In questo quanto i social media hanno una responsabilità attiva?
«È vero che ci sono stati e ci saranno sempre i complottisti che vedono una truffa dietro tutto, ma la rete è stata strutturata in modo da alimentare questo schema falso, ma allettante e consolatorio. I giornali rappresentano la sfera della rappresentazione, mentre la rete è il luogo in cui si raccontano le cose come stanno. È un’illusione che attrae molte persone, ma il giornalismo autentico non è morto».
Alcuni giovani, nonostante le difficoltà guardano ancora al mestiere del giornalista con un certo interesse…
«Mi entusiasma l’idea che ci siano ancora giovani che aspirino a diventare giornalisti.
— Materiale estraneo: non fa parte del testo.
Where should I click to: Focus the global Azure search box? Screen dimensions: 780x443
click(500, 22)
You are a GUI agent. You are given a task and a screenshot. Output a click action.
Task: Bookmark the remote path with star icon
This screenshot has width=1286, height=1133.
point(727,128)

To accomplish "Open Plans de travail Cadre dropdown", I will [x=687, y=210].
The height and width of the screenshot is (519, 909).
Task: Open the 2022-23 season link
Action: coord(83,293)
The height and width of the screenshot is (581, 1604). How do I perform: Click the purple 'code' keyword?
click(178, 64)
Conosco molti di loro, e so che esistono numerose scuole di giornalismo. Personalmente, provengo da una scuola di giornalismo, e spero che tra i migliori talenti emergenti, tra coloro che stanno intraprendendo studi di medicina, ingegneria o fisica, ci siano individui che scelgano di diventare giornalisti. Il futuro del giornalismo dipende in gran parte da queste nuove generazioni di talenti che potranno contribuire in modo significativo al settore».
Hai chiuso il tuo nuovo libro con il titolo “Quando eravamo padroni del mondo”. Cosa vorresti lasciare ai lettori una volta terminata la lettura?
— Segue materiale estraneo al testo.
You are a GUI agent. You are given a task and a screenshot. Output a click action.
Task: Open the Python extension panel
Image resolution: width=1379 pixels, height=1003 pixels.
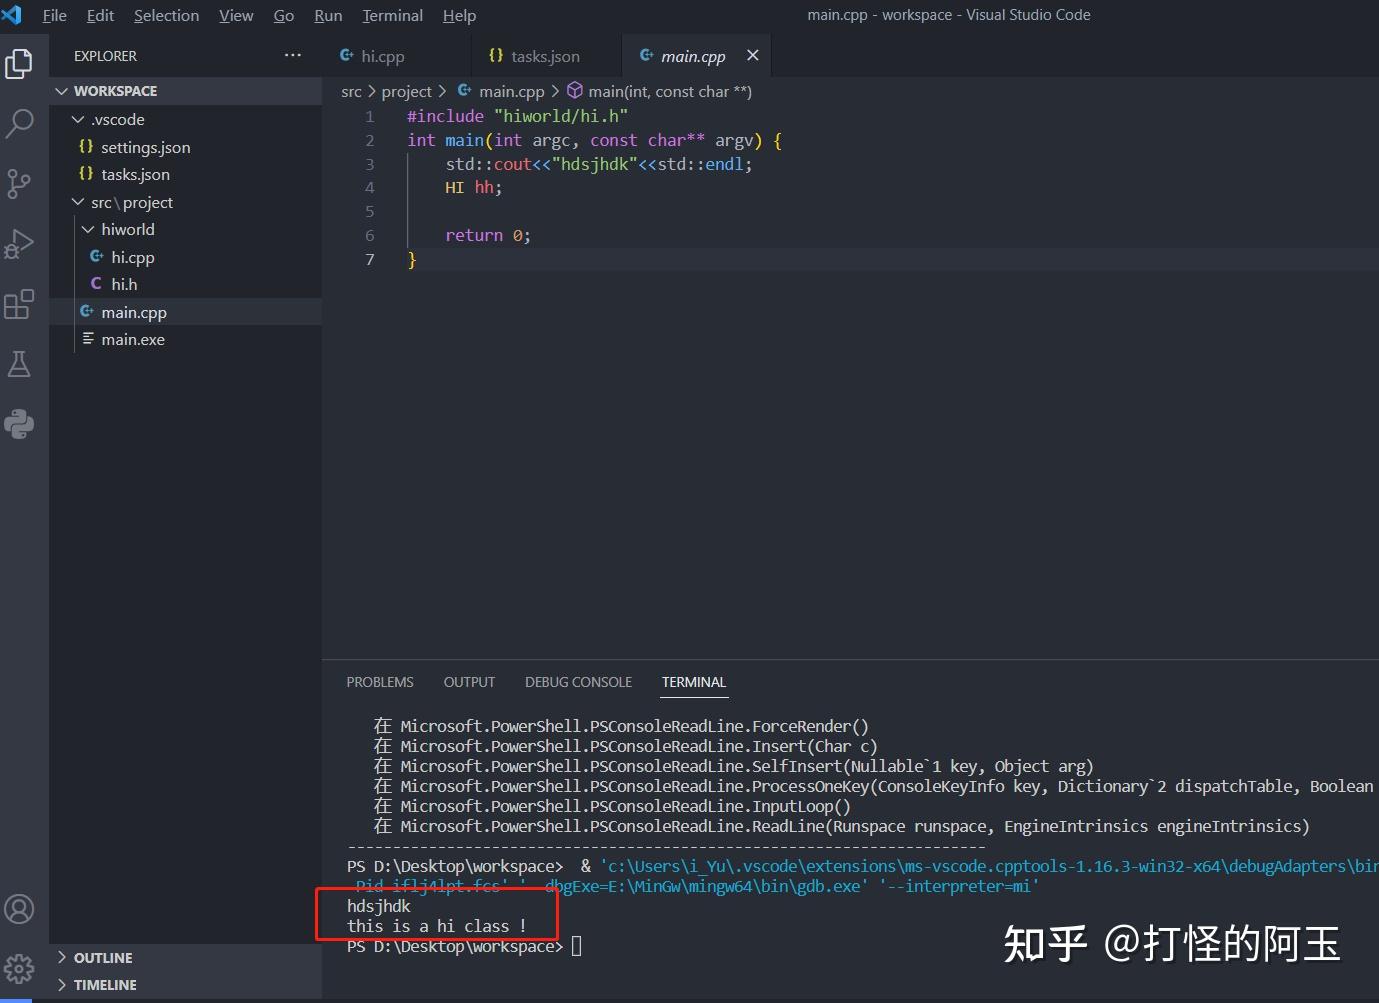coord(20,424)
«Il segreto dei miei libri è che la storia parla di te. La storia dei tuoi antenati, del tuo nome, della tua lingua, della tua cultura. Spero che i lettori possano comprendere che la storia è parte di chi siamo e che possiamo imparare dalle lezioni del passato per affrontare il presente e il futuro con consapevolezza. Il mio obiettivo con questo libro è far comprendere ai lettori quanto la storia parli di ciascuno di noi. La storia dei nostri antenati, delle nostre radici, dell’origine dei nostri nomi, delle lingue che parliamo e delle idee che condividiamo. La storia ci riguarda direttamente, ed è importante riconoscerlo. Inoltre, spero che i lettori acquisiscano una prospettiva più ampia sulla romanità e come essa sia ancora presente nella nostra società».
La storia per te è sempre stato un elemento fondamentale per tradurre il presente. Quale evento storico o periodo ti sta particolarmente a cuore tra tutti quelli che hai studiato e raccontato?
«Le mie paure includono le sfide legate al cambiamento climatico, alla proliferazione nucleare e al futuro delle generazioni a venire.Due periodi storici credo siano particolarmene significiativi, sono la Prima Guerra Mondiale e la Resistenza. La Prima Guerra Mondiale è affascinante perché mio nonno l’ha vissuta, e mi colpisce il fatto che sembri che l’Italia non abbia mai vinto una guerra. La Resistenza è un periodo straordinario nella storia italiana, in cui persone di diverse fazioni politiche si sono unite per combattere il regime fascista. È un momento che dovrebbe essere patrimonio di tutti noi».
Come ultima domanda, parafrasiamo sempre il titolo del nostro magazine e chiediamo come vede il “Domani” Aldo Cazzullo, quali sono le tue speranze e le tue paure?
«Le mie speranze per il Domani sono rivolte all’umanità, agli italiani e alla conservazione della bellezza della terra. Ci sono dei segnali positivi. Spero che la consapevolezza della nostra responsabilità verso il pianeta cresca sempre di più. Le mie paure includono le sfide legate al cambiamento climatico, alla proliferazione nucleare e al futuro delle generazioni a venire, ma cerco di restare ottimista».